Allah tidak hanya menguji manusia dengan kesulitan, tetapi juga dengan kemudahan. Kemudahan hidup, kekayaan, kesenangan, dan kemewahan yang terus-menerus dialami seseorang bisa jadi merupakan bentuk dari istidraj, terutama ketika semua itu membuat mereka semakin jauh dari Allah dan semakin sombong terhadap sesama manusia. Istidraj terjadi ketika seseorang atau sekelompok orang terus melakukan dosa dan maksiat, tetapi mereka tetap mendapatkan nikmat dunia.
Nikmat yang diberikan ini bukanlah tanda cinta atau rahmat dari Allah, melainkan bentuk ujian. Sebagian manusia sering kali berpikir bahwa kesuksesan atau keberhasilan dalam hidup adalah bukti bahwa Allah merestui langkah-langkahnya. Padahal, jika tidak berhati-hati, itu bisa jadi adalah tanda istidraj.
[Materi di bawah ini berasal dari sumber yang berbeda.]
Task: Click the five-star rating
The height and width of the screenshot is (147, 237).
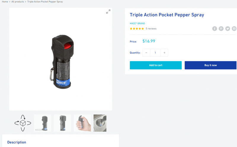Action: pyautogui.click(x=137, y=28)
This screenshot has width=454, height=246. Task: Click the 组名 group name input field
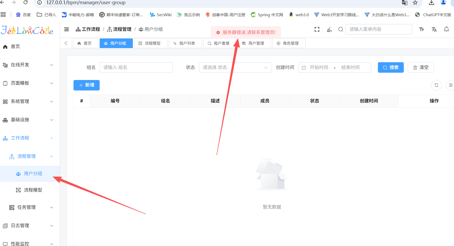coord(136,67)
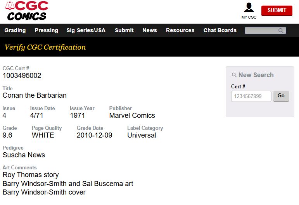Click the Conan the Barbarian title

click(35, 95)
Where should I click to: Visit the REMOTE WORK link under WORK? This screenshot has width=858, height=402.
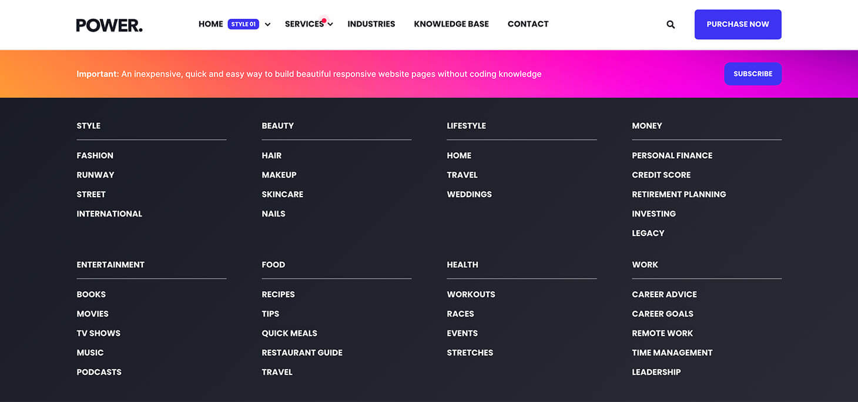click(662, 333)
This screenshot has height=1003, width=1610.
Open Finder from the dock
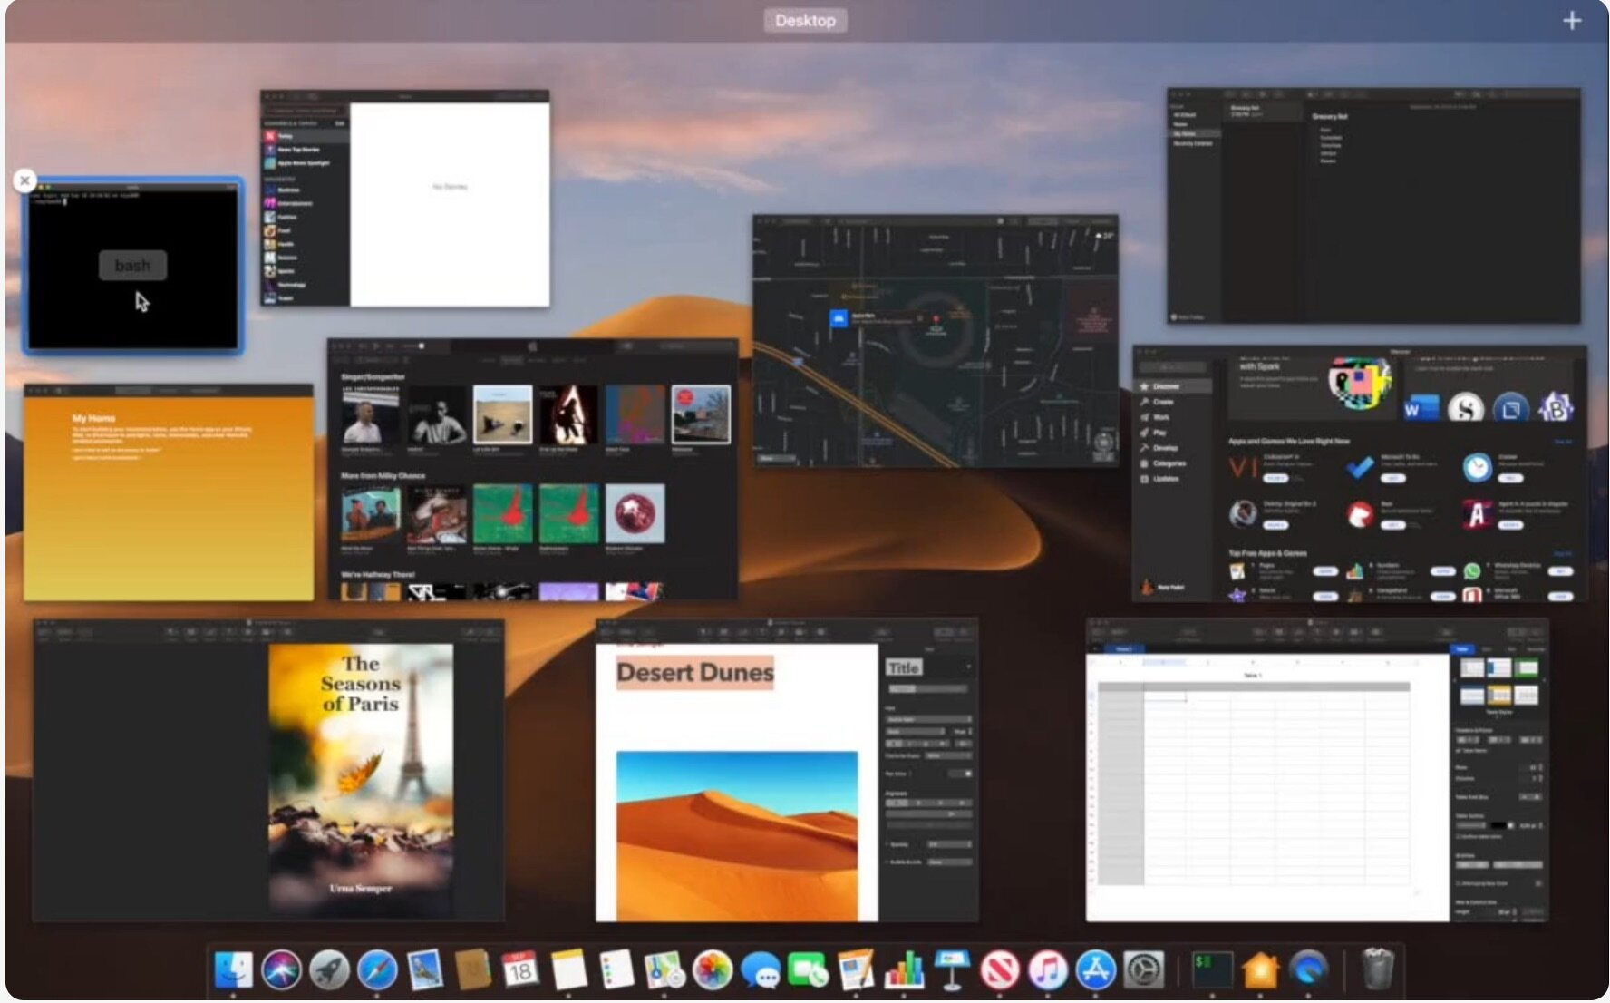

Kesuksesan yang tidak diimbangi dengan ketaatan kepada Allah justru bisa menjadi jalan menuju kebinasaan.
Peringatan Allah terhadap Istidraj
Allah berfirman dalam surah Al-An’am ayat 44 sebagai berikut.
فَلَمَّا نَسُوْا مَا ذُكِّرُوْا بِهٖ فَتَحْنَا عَلَيْهِمْ اَبْوَابَ كُلِّ شَيْءٍۗ حَتّٰٓى اِذَا فَرِحُوْا بِمَآ اُوْتُوْٓا اَخَذْنٰهُمْ بَغْتَةً فَاِذَا هُمْ مُّبْلِسُوْنَ ٤٤
Maka, ketika mereka melupakan peringatan yang telah diberikan kepada mereka, Kami pun membukakan pintu-pintu segala sesuatu (kesenangan) untuk mereka, sehingga ketika mereka bergembira dengan apa yang telah diberikan kepada mereka, Kami siksa mereka secara tiba-tiba, maka ketika itu mereka terdiam putus asa (Q.S. Al-An’am [6]: 44).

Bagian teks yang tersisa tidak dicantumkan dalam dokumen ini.